En materia política han sido menos congruentes. Rara vez repitieron sus llamados a la rebelión de los años sesenta, y su punto más bajo fue el festival de Altamont. En 1970 regalaron un concierto de fin de gira y le dieron 500 dólares en cerveza a los Hell's Angels para mantener el orden; mientras Jagger cantaba Simpatía por el diablo, las navajas de los Ángeles del Infierno asesinaban a un negro. Poco a poco el cinismo se filtró a sus letras, pero en ocasiones la bestia despierta: en 1991 Higgwire fue una de las pocas protestas rocanroleras contra la guerra del Golfo.
En cuanto a la música, los Stones son un espléndido exponente del rock básico donde los adornos son cortesía de los invitados (Clapton en la guitarra, Preston en el órgano, Hopkins en el piano, Spector en la producción). En escena, todo depende de Jagger y sus andróginos aeróbics. No siempre es eficaz pero se necesitan más de dos ojos para verlo.

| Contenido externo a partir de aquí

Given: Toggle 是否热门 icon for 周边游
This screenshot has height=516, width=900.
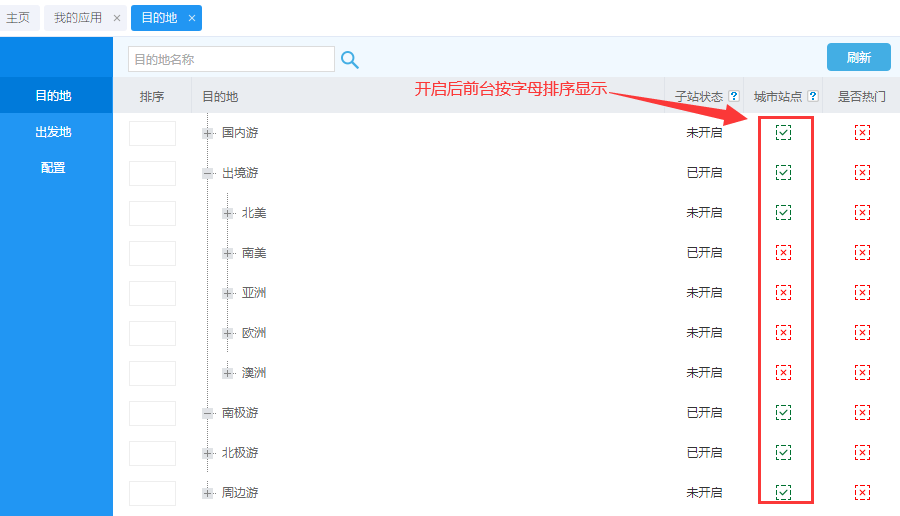Looking at the screenshot, I should coord(862,493).
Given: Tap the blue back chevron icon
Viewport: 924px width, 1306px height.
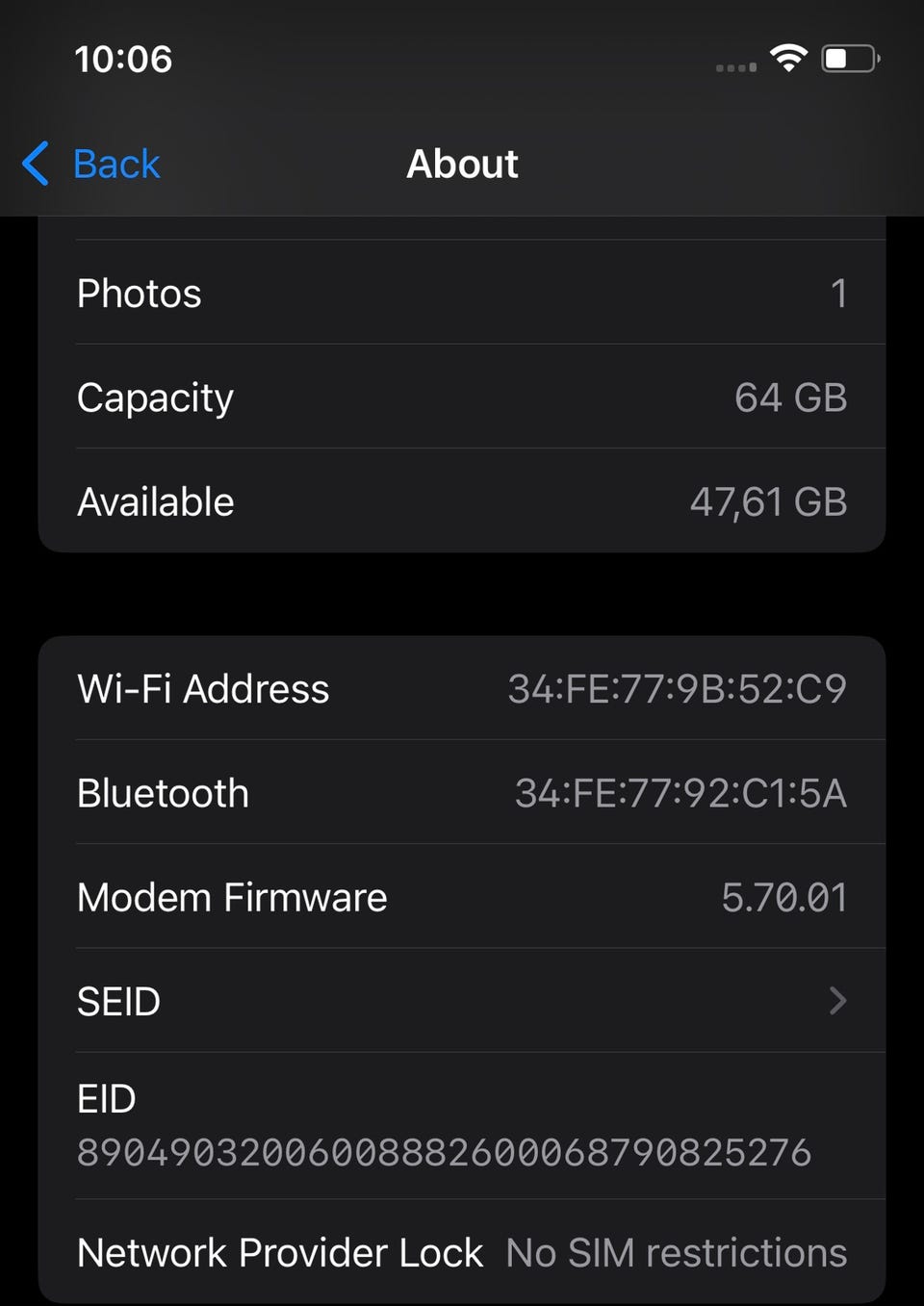Looking at the screenshot, I should click(x=37, y=164).
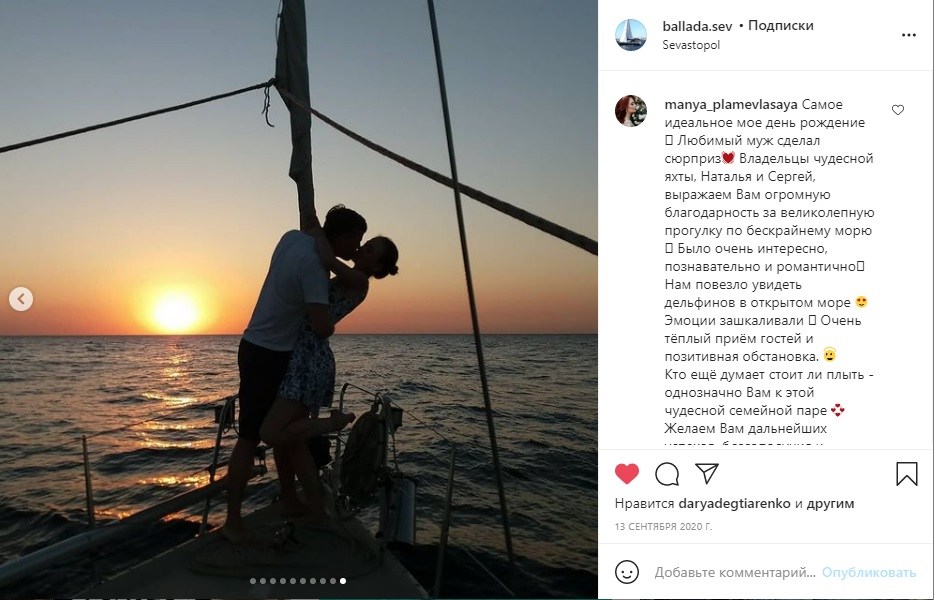Open manya_plamevlasaya's profile picture
Image resolution: width=934 pixels, height=600 pixels.
(631, 111)
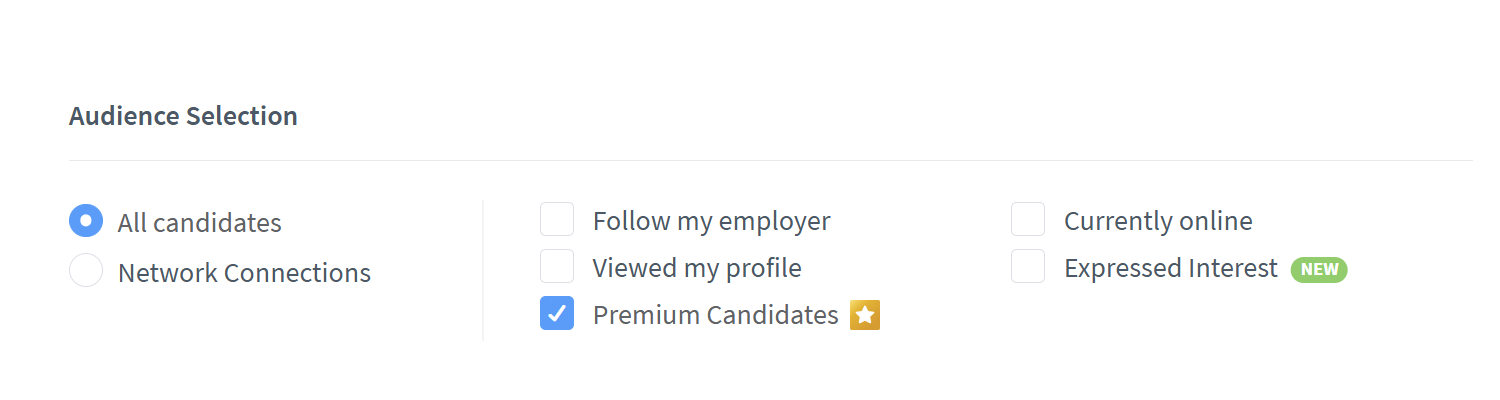Click the "Follow my employer" label text

click(x=711, y=220)

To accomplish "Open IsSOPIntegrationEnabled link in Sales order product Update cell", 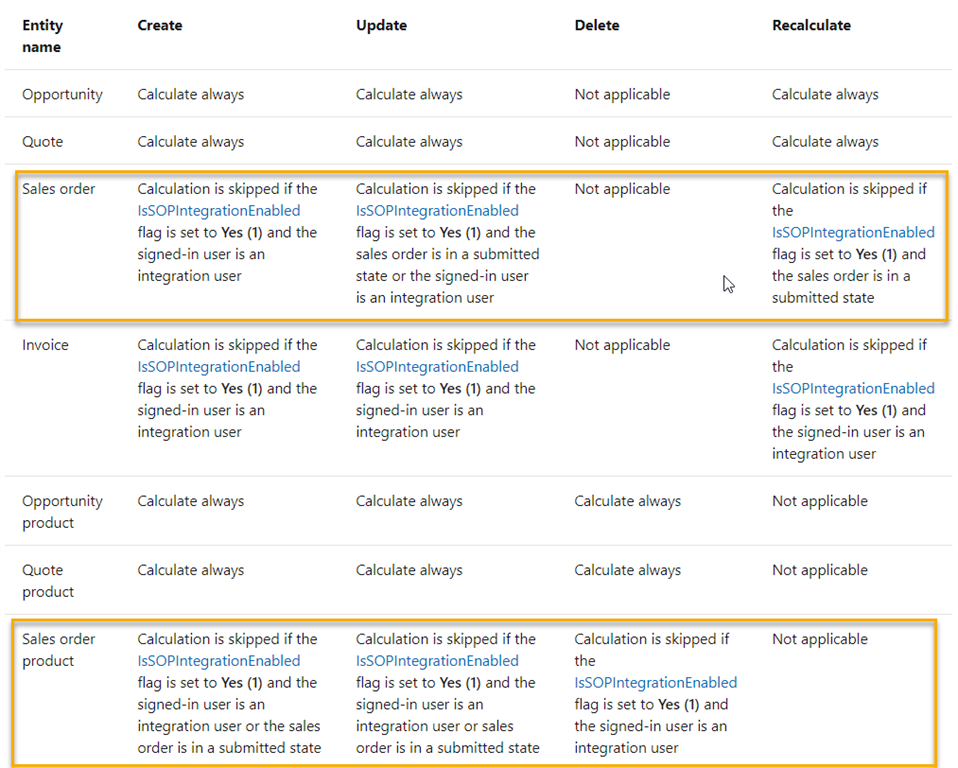I will pos(436,660).
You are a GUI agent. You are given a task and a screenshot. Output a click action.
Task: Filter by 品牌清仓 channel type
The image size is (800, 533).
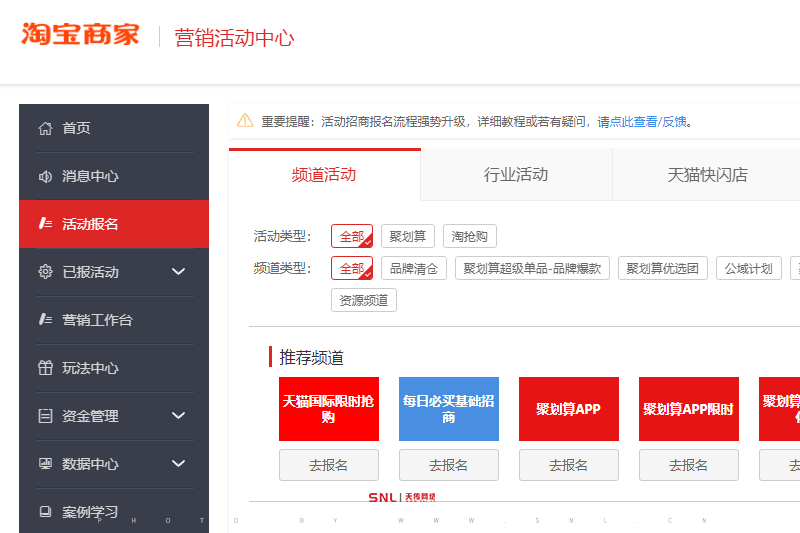[413, 269]
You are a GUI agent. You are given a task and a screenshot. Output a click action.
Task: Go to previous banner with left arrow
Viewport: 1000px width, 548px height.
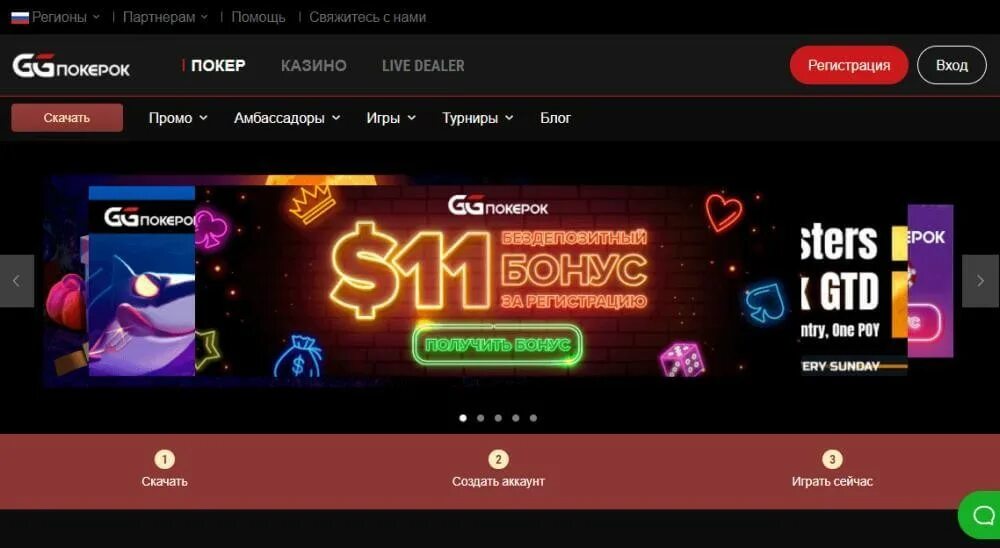pyautogui.click(x=17, y=281)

Treinta y un años después de que Not Fade Away entró al hit-parade de los Estados Unidos, los Stones han llegado al país de la revolución institucional. Ningún escenario mejor para el cúmulo de contradicciones que representan. Los rebeldes aterrizaron en el Aeropuerto Benito Juárez en un 727 donde hay dos clases: primera y superestrella (las suites de Mick, Ron, Keith y Charlie). Han aceptado el pacto fáustico de Simpatía por el diablo: "Estuve ahí cuando Jesucristo tuvo su momento de duda y dolor... Soy un hombre rico y de buen gusto."
Entre los raudos papeles que las tolvaneras empujan en el oriente de la ciudad, lejos de los hoyos yonquis donde fueron venerados, los reyes viejos celebrarán otro episodio de su era glaciar. ¿Qué pueden ofrecer los potentados que derrochan una fortuna en parecer prófugos del penal de Almoloya? ¿Un apocalipsis controlado? ¿Un triunfo sentimental: más aplausos al llegar que al despedirse? ¿Un puñado de extraordinarias canciones? ¿Una épica diferida? ¿Una posteridad anticipada? ¿El punto donde lo viejo se vuelve clásico? ¿Una extraña arqueología del presente? El poeta Gottfried Benn ofrece una clave para las pasiones de esta noche: "Quien ama las estrofas, también ama las catástrofes; quien está a favor de las estatuas, tiene que estar también a favor de las ruinas."
En unas horas sabremos lo que hay detrás de la frase más conocida para conjurar el tiempo: "¡Damas y caballeros: los Rolling Stones!"